EXERCISE DETAILS:
Copy exactly, no pictures: every line from the one that contains "You are a GUI" through the end of the entries below.

EXERCISE MATERIALS:
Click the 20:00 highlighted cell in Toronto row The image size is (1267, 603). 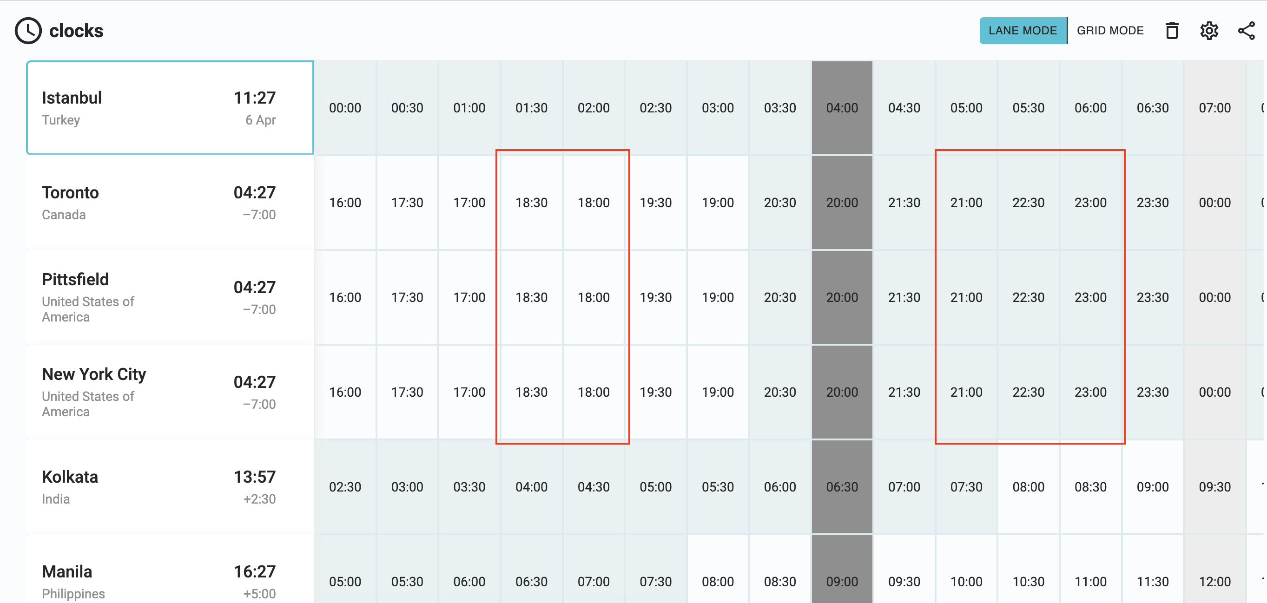coord(842,201)
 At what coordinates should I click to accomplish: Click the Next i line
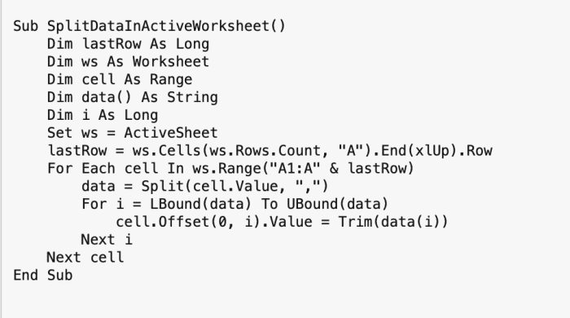click(107, 240)
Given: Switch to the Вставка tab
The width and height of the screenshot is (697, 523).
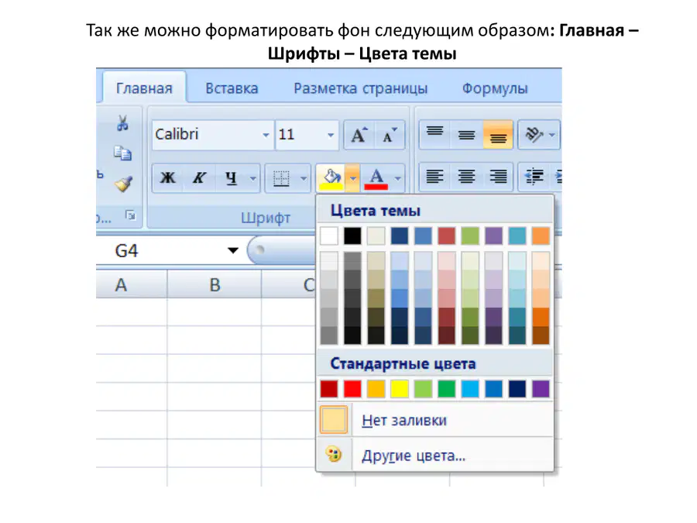Looking at the screenshot, I should [x=232, y=88].
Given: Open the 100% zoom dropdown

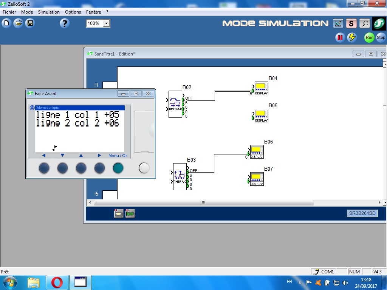Looking at the screenshot, I should (x=106, y=23).
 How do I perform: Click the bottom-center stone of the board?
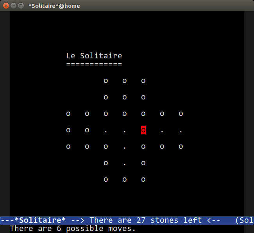click(x=125, y=180)
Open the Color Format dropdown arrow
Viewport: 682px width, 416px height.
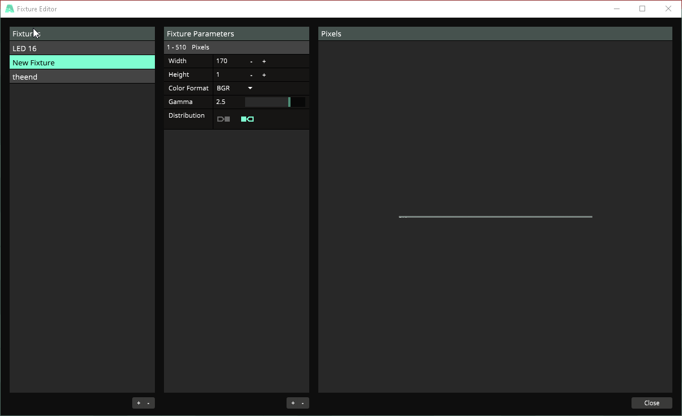(250, 88)
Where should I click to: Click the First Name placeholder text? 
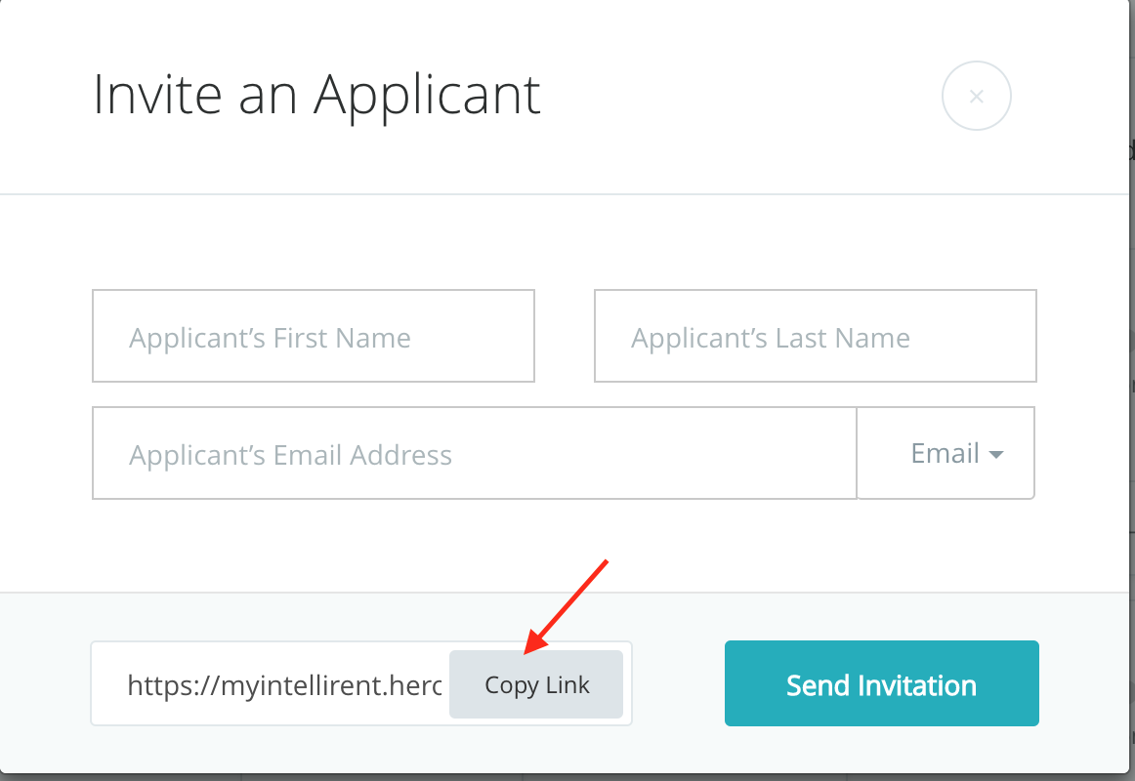pos(270,338)
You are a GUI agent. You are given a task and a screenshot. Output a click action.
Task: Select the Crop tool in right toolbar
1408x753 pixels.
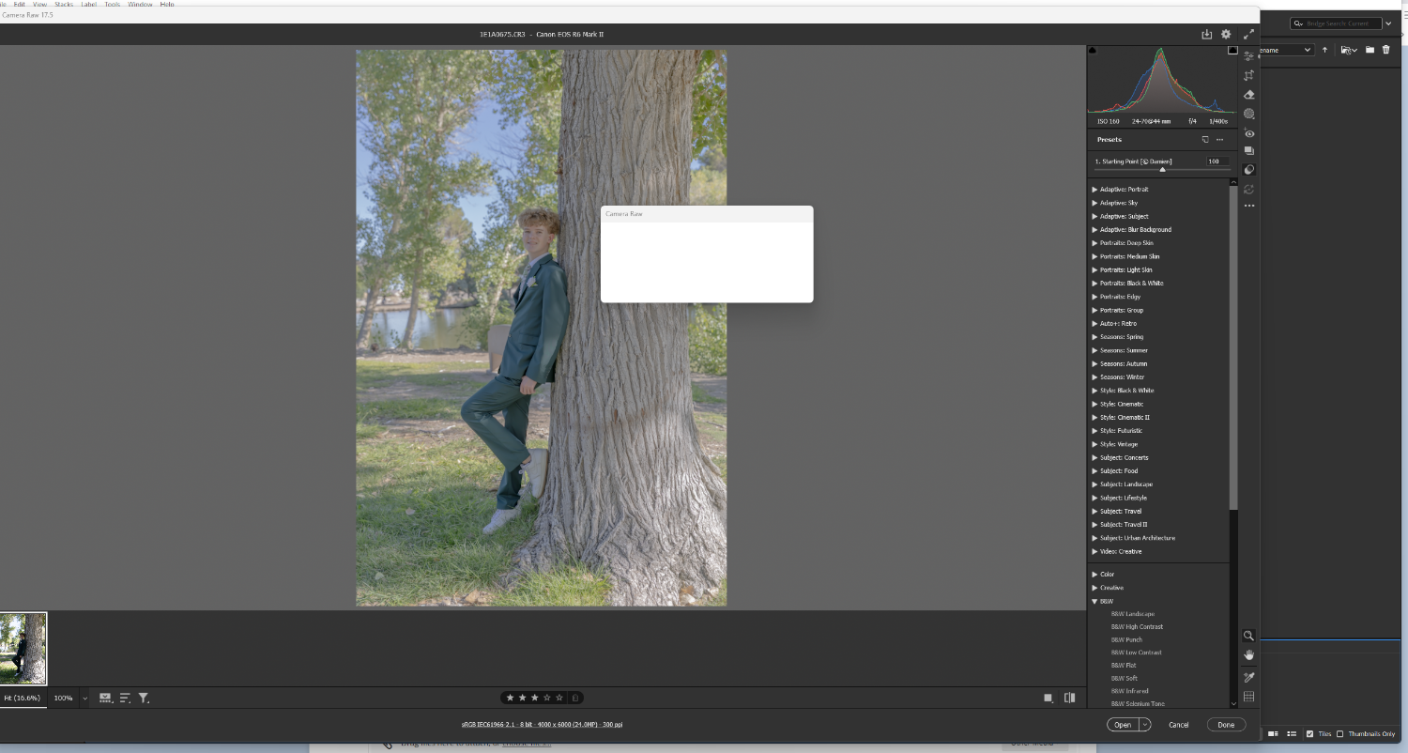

RESPONSE TO THIS EXERCISE:
You are a GUI agent. You are given a task and a screenshot. Output a click action.
Task: Select the Crop tool in right toolbar
1408x753 pixels.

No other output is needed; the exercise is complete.